Integrable Tunable Laser Assembly PPCL100

Key Features

  • Full Band Tunable (C or L)
  • Power up to 18dBm (60mW)
  • 10kHz narrow linewidth
  • Reduced AM/FM low freq. noise


The PPLC100 is an entry-level low-noise tunable laser. It combines the well recognized NeoPhotonics telecom laser (full-band tunable and a very narrow linewidth of ~10 kHz) with the low-noise operating modes from Pure Photonic. It does not include the low-noise modulation features or the electronics modifications that PPCL200 and PPCL300 offer. The product can access any desired frequency set-point in either the C-band or L-band. Output power can be set as low as 7dBm and as high as 18dBm (optional configuration).

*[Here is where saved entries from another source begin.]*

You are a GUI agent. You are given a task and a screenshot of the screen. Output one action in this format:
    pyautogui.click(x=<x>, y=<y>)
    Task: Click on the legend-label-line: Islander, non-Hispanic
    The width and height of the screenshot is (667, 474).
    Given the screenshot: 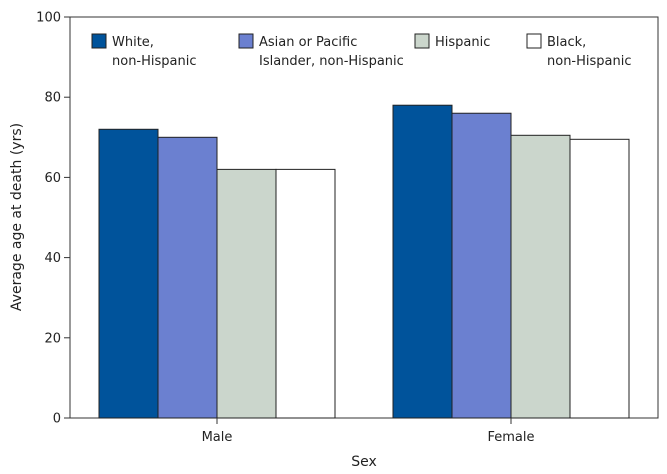 What is the action you would take?
    pyautogui.click(x=332, y=62)
    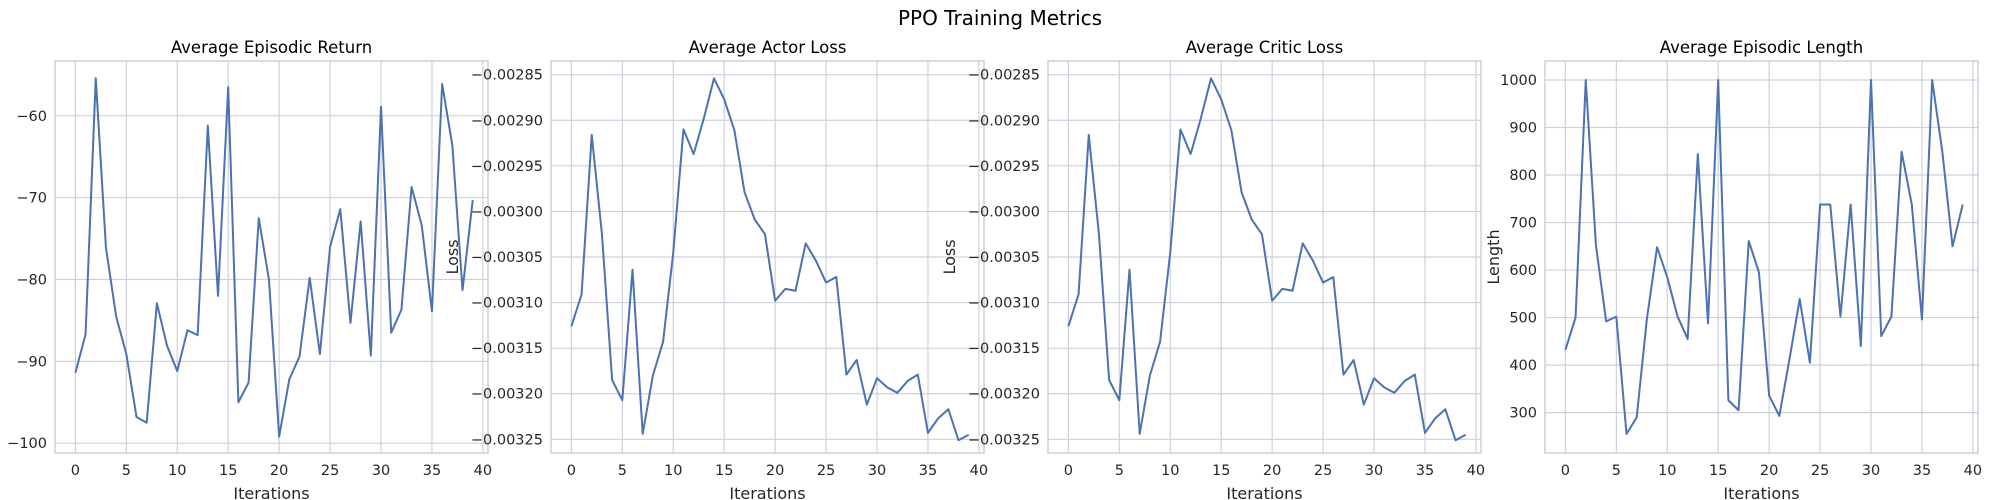 Image resolution: width=2000 pixels, height=500 pixels. What do you see at coordinates (32, 281) in the screenshot?
I see `y-tick-label: −80` at bounding box center [32, 281].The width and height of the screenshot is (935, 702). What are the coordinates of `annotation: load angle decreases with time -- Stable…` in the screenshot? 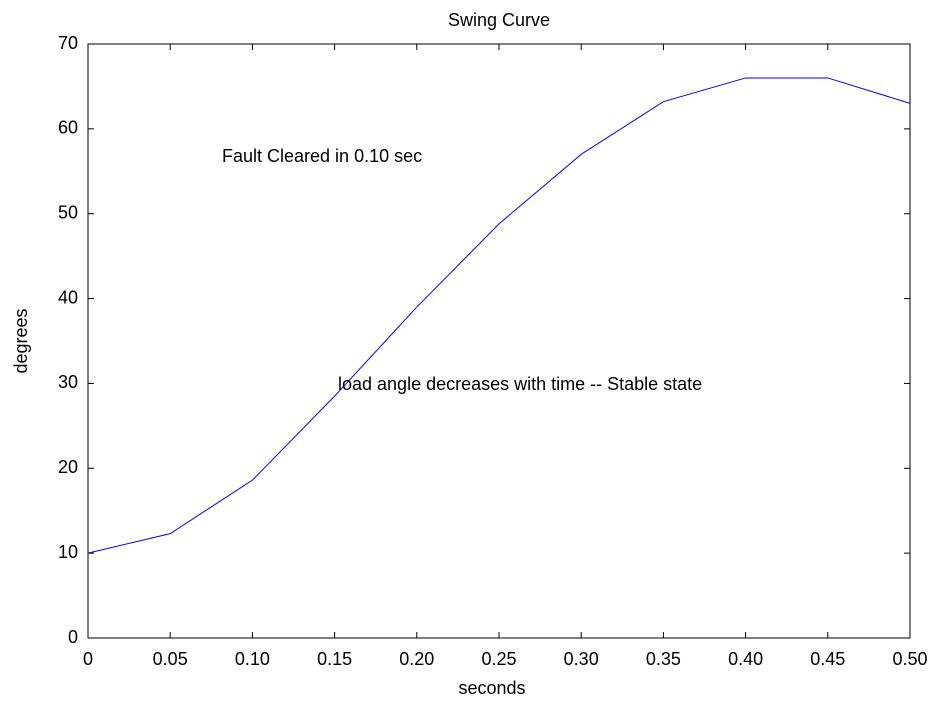 It's located at (520, 384).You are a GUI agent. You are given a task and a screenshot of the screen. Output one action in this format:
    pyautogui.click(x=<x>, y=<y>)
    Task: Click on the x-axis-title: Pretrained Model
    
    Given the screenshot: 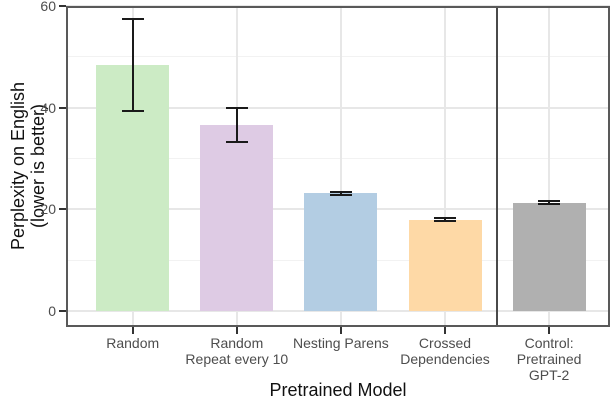 What is the action you would take?
    pyautogui.click(x=338, y=390)
    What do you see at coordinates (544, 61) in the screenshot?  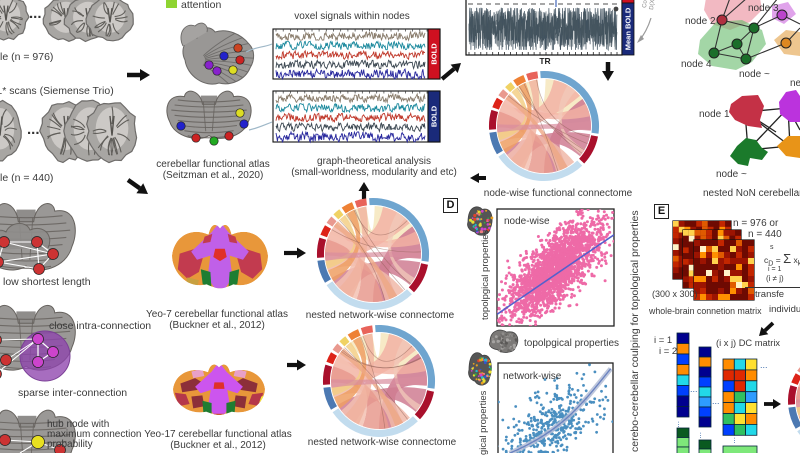 I see `svg-text: TR` at bounding box center [544, 61].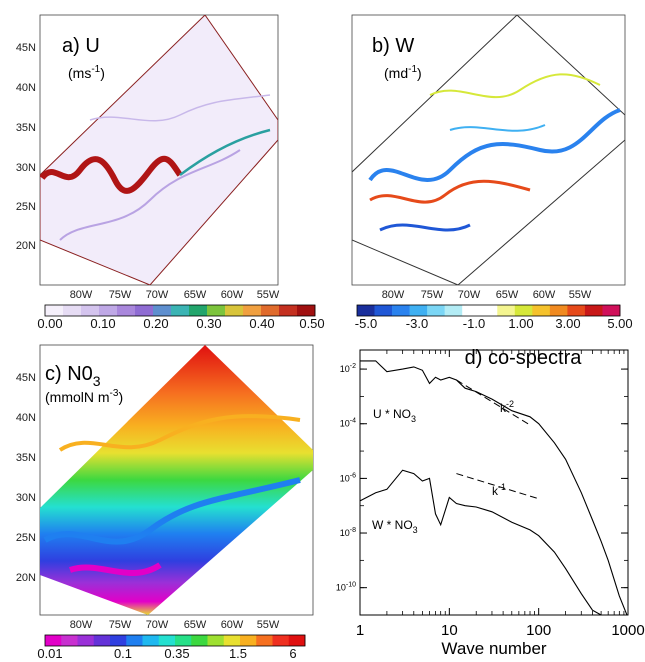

The laser and its features are designed for high SNR (Signal-to-Noise-Ratio) applications, such as sensing and T&M (Test and Measurement). In its low-noise mode, the laser disables its control loops and is essentially frozen.

The PPCL100 is the highest performance ITLA on-the-market (MSA form-factor,, controlled through a digital interface. The user can operate the product without having to control or understand the underlying technology.

The PPCL100 has an External Cavity Laser design, with tunable filters embedded in the cavity for frequency control. The Cavity consists out of an InP front-facet coated gain chip with back-facet AR coating and a high-reflection end-mirror, mounted on a PZT element. By changing the injection current into the gain-chip and the built-in photodiode tap, the product accurately controls the operating power to the user-defined power target.
Within the cavity two Silicon etalon filters, with slightly different Free Spectral Range (FSR), utilize the Vernier effect to select one dominant cavity mode. The frequency is controlled through micro-temperature sensing and heating elements on the filters. The dominant cavity mode is aligned with the etalon transmission peaks through adjustment of the cavity temperature.